Allow me to start with two immediate thoughts about content and delivery. Content: Today’s Mexican narcos, the Colombian cartels, the Afghan/Pakistani smuggling rings utterly pale in comparison to the British and American opium runners demanding access to 19th-century China. You might have studied the distant Opium Wars via textbook facts and figures, but you probably didn’t have the sort of visceral, being-there experience as Amitav Ghosh provides here.
Delivery: Read, do not bother listening to either of the two Ibis Trilogy titles (hope springs eternal for #3). Phil Gigante who voices Sea of Poppies gives the strangest accents to the characters, including an inexcusable ‘ching-chong’ for Baboo Nob Kissin. Thankfully, the man gets to speak fluently as narrated by Sanjiv Jhaveri in River of Smoke. BUT Jhaveri’s recitation of Robert Chinnery, the illegitimate mixed-race son of George Chinnery (the English painter, a historical figure, although Robert is seemingly Ghosh’s creation), is SOOOO riddled WITH (!!!) non-existent OVERpunctuaTION and flamBOYant OVERemphasis in his cadence as to make the young man sound like a grating stereotype on some failing teen drama. So really, get the books only and let your own voice give breath to Ghosh’s brilliant characters, unaided!
River begins “in a far corner of Mauritius,” where a now-elderly Deeti resides over her sprawling clan, telling stories from her adventurous life. Backtrack to 1938, when Sea of Poppies ended with a daring five-man escape from the Ibis. Of the Sea cast, Ah Fatt reunites briefly with his father, Bahram Modi, the shrewd merchant son-in-law of a powerful Bombay Parsi family; Ah Fatt manages to get the former Raja Neel Rattan Halder hired as Modi’s munshi (writing secretary) aboard his ship Anahita headed to Canton. Meanwhile, on Mauritius, Paulette finds both an employer and mentor in botanist Fitcher Penrose who was an admirer of her late father. She joins Penrose on his ship Redruth as he sets course for China to collect rare plant specimens.

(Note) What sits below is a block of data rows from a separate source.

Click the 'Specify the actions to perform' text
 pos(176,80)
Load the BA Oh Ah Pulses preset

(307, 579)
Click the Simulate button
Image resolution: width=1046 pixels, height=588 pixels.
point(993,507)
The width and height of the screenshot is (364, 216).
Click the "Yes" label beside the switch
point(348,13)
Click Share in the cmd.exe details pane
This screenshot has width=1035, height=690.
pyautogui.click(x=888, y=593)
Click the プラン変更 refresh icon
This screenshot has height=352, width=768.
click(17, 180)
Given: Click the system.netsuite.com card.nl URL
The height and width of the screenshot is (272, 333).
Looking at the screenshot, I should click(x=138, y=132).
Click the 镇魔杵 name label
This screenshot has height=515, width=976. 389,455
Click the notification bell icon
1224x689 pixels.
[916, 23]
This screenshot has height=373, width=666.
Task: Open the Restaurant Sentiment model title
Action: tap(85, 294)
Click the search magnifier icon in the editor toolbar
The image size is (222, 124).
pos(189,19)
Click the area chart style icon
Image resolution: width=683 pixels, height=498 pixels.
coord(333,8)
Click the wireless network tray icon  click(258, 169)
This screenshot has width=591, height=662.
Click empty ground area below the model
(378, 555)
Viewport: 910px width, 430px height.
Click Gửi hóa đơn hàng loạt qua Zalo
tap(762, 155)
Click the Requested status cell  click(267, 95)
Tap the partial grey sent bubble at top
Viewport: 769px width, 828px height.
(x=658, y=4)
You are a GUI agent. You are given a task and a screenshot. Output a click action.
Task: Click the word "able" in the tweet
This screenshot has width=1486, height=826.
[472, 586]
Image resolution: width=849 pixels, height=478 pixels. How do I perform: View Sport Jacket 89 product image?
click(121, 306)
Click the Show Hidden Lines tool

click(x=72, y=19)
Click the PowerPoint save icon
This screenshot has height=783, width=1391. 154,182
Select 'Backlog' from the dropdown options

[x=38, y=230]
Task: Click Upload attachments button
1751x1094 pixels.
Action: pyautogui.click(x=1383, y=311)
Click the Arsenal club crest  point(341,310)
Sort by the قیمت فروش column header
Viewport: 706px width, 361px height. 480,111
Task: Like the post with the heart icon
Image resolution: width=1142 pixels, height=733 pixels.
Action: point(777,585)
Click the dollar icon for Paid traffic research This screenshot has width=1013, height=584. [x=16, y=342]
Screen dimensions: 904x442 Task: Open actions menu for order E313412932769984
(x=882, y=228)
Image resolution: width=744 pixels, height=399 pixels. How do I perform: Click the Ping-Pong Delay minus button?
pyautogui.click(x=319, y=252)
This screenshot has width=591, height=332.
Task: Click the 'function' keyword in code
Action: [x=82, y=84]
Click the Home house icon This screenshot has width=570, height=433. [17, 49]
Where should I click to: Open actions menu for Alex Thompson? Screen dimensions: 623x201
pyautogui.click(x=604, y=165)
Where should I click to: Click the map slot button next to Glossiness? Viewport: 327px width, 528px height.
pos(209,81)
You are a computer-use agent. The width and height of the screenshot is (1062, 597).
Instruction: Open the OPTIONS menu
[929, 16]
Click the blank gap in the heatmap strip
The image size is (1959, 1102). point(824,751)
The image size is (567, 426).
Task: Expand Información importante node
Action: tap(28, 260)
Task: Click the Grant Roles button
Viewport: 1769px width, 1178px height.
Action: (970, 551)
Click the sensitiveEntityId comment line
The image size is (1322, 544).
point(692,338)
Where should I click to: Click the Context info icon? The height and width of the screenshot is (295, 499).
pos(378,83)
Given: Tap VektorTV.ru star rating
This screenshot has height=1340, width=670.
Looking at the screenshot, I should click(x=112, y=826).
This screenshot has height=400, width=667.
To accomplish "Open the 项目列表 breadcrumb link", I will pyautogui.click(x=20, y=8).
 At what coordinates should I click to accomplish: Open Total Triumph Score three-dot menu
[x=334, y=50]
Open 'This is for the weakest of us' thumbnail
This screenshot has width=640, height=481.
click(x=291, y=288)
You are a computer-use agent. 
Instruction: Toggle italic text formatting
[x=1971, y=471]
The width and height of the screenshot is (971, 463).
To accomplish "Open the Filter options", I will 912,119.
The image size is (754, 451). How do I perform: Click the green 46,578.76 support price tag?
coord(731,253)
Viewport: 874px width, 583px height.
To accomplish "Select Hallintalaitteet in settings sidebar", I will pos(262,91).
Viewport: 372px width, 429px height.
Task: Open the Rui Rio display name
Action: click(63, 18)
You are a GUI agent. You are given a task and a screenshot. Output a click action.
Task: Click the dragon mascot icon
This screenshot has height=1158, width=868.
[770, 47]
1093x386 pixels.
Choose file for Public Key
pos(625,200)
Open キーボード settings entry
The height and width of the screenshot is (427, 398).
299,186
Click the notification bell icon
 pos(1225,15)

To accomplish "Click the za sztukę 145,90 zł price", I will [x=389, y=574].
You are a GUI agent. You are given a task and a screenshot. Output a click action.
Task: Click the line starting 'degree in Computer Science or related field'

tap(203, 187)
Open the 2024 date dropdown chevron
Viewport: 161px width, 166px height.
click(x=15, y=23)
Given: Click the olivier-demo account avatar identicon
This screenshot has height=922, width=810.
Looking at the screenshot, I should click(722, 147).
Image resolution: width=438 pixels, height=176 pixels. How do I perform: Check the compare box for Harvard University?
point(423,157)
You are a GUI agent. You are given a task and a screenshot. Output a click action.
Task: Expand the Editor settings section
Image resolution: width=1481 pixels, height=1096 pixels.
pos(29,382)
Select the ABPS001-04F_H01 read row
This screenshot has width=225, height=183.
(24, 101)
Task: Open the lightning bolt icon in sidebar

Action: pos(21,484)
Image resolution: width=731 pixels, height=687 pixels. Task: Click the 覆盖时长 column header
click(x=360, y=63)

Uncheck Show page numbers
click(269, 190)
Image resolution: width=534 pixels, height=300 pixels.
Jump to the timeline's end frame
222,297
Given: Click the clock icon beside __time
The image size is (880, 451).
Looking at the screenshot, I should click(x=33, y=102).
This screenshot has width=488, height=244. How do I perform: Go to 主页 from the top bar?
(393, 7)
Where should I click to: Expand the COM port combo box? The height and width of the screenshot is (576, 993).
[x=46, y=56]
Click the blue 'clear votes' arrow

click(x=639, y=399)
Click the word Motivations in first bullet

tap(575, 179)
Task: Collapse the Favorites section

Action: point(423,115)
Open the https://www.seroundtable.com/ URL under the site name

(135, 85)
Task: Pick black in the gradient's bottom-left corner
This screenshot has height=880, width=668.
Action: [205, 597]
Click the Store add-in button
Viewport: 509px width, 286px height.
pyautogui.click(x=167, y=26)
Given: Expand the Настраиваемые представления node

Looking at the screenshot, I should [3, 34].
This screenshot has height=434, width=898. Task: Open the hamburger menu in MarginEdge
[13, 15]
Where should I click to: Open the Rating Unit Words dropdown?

Convergence happens in Canton’s foreign quarter, Fanqui-town, a lively cosmopolitan enclave (although no foreign women allowed). River‘s narrative follows Bahram Modi’s journey with a loaded cargo that should be enough to buy his freedom from his greedy in-laws, and the lively experiences of Paulette’s childhood friend Robert Chinnery who is sent to Fanqui-town in Penrose’s employ to track down the mythical “Golden Camellia.” The foreign traders are most anxious about their overstocked opium, awaiting permission to unload. What’s illegal in their own countries demands to be dumped in China in the name of free trade … but the Chinese government has had enough and are finally ready to reclaim their addicted country. Let the war begin … literally.
Ghosh combines history and fiction here with seamless grace as he meticulously weaves actual documents, people, and events with his own unforgettable characters. The result is entertaining and astonishing … and will surely leave you impatient for more. Yes, book 3 is coming … although it can’t here soon enough for some!